El sueño había suavizado la rigidez habitual de Lucas y Eugene, despojándolos de ese aire de indiferencia que siempre llevaban mientras estaban despiertos.
Relajados y en paz, sus rostros perdieron todo rastro de dureza, la tensión desapareció.
La luz del sol serpenteaba a través de las cortinas transparentes, derramándose suavemente por la habitación e iluminando a la pareja con una calidez dorada.
Cualquiera encontraría sus apariencias impactantes, pero entre los dos, los rasgos de Lucas eran aún más memorables.
La duda hizo vacilar a Amelia.
Sopesó la idea de despertarlos, reacia a causar incomodidad.
Los segundos pasaron mientras estaba sentada en la cama, y luego decidió silenciosamente salir y dejarles tener su privacidad.

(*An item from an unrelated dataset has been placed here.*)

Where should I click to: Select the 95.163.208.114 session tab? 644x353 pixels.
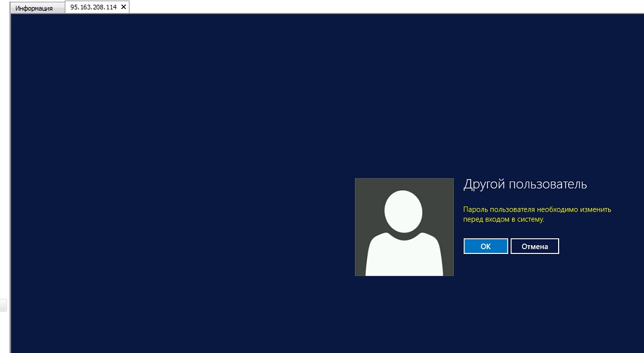(93, 8)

Quizás, sin un testigo de la escena, su vergüenza podría desvanecerse.
Con la intención de salir sin ser notada, Amelia comenzó a moverse hacia el lado más alejado, con cuidado de no perturbar la quietud.
Justo cuando se acercaba al borde de la cama, un leve ruido desde atrás la hizo congelarse, tensando cada músculo a la vez.

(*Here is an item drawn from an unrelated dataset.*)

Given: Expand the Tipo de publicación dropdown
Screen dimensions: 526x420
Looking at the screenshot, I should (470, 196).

Ese suave alboroto despertó a los dos hombres.
La alerta se deslizó en sus movimientos mientras sus ojos se abrían de golpe.
En el momento en que se dieron cuenta de su abrazo, un frío glacial barrió sus expresiones.
Un instante de alarma los hizo separarse a toda prisa, sus brazos prácticamente volando lejos uno del otro como si el aire se hubiera electrificado.
La irritación destelló en los ojos de Eugene.
—¿Has perdido el juicio?
—espetó, incapaz de contenerse.
Lucas respondió con una mirada tan fría como el invierno:
—Tú eres el que lo ha perdido.
—Tú…
—Justo entonces, las palabras de Elliott flaquearon.
La comprensión le golpeó.
Cerró la boca de golpe y se enderezó de un solo movimiento.
Lanzando una mirada hacia el colchón, divisó a Amelia todavía acostada allí, aparentemente imperturbable.
Sus hombros se aflojaron con silencioso alivio.
En realidad, Amelia solo se había deslizado bajo las sábanas momentos antes.
Si alguien intentara arrastrarla a algún lugar horrible ahora, ella seguiría fingiendo estar dormida sin dudarlo.
Lucas, no queriendo quedarse, se puso de pie de inmediato, su mirada brillando fríamente mientras se dirigía hacia la cama.
El alivio lo inundó una vez que vio que Amelia no se había movido y seguía dormida.
Una mirada afilada como un cuchillo fue enviada a Eugene por parte de Lucas, el aire de repente pesado entre ellos.
A pesar de actuar con dureza, Eugene se encontró marchitándose bajo esa mirada.
No era solo su familia quien encontraba intimidante la presencia de Lucas.
Casi todos lo pensaban dos veces antes de mantener su mirada por mucho tiempo.
Saliendo de su malestar, Eugene siguió a Lucas, ambos hombres tratando de salir tan silenciosamente como fuera posible.
Lucas, liderando el camino, se enderezó los puños de la camisa, las piedras preciosas captando un rayo perdido de sol, todo mientras caminaba de puntillas para evitar hacer ruido.